Шрифт:
Интервал:
Закладка:
Арчимбольдо, задолго до Лотреамона и сюрреалистов осуществивший встречу зонтика и швейной машинки на операционном столе, о которой так много говорила эта шумная компания, предвосхитил своими картинами одну из сторон мировоззрения XVII века, до которого сам не дожил, а именно его механистическую сторону. И хотя об уподоблении мира техническому устройству также говорилось неоднократно, повторю то, что кажется мне наиболее существенным: механизм (в том числе воображаемый) служил в барочном мировоззрении мощным инструментом остранения, применимым ко всему, что можно увидеть или помыслить.

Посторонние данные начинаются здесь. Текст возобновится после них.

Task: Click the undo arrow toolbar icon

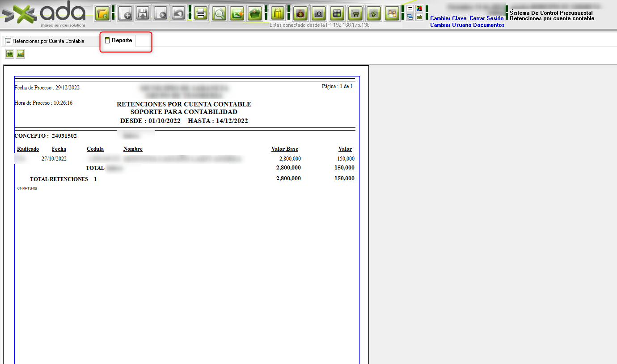Action: pyautogui.click(x=179, y=13)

Культура барокко, судя по всему, не замечала принципиальной разницы между техническим устройством и риторическим приемом, точнее, видела в них принципиальную аналогию: об этом можно прочитать в трактате итальянского священника Эммануэле Тезауро «Подзорная труба Аристотеля» (1654). На знаменитое высказывание Жака Лакана, провозгласившего, что бессознательное структурировано как язык, Тезауро возразил бы, что весь наш мир, сотворенный Словом, организован как язык и подчиняется законам построения поэтического текста. Похоже, Тезауро мог бы согласиться и с теорией лингвистической относительности, хотя ему самому были интересны не частные случаи индивидуальных языков, а универсальный, идеальный язык, организующий мышление вообще. Видимо, мы не ошибемся, если посчитаем такой язык – логичный, прозрачный и подобный искусственным «философским» языкам, о которых размышляли мыслители того времени6, – чисто механическим. Более того, между языком и механизмом можно поставить знак равенства, поскольку для человека барокко все есть механизм и, одновременно, все есть язык.

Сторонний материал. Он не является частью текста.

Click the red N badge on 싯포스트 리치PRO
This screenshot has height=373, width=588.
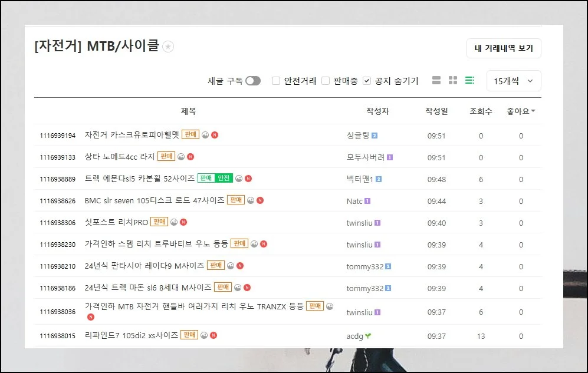coord(183,222)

Что же касается вещей окружающего нас мира, то они таковы, каковы они есть, не потому, что созданы для пользы человека, но потому лишь, что человек с их помощью может что-то сказать (и в этом человек подобен Богу, разговаривающему с нами через предметы и явления). Как писал Тезауро, природа
…сколь неистощима на выдумки…, когда дело идет об устройстве общей пользы, столь же и торопится …, к вящей славе Острого Разума, проявить себя ловко и остроумно в устройстве забав и удовольствий. Невиданную щедрость выказала она, насадив разнообразнейшие Цветы. Одни полны шипов и колючек, другие нежны и мягки: это потому, что первые рождены увивать шлем Беллоны, другие созданы, чтоб ласкаясь виться в косах Венеры. Есть Цветы темные, будто траурные, и есть лучезарные, белоснежные: это потому, что одни предназначены для надгробий, а другие для алтарей7.
Сейчас такие рассуждения кажутся шуткой, но в эпоху барокко они были вполне серьезными. Более того, Тезауро говорит не о телеологии, а о языке, и для него, как и для любого представителя барочной культуры, мир в самом буквальном смысле оказывается книгой.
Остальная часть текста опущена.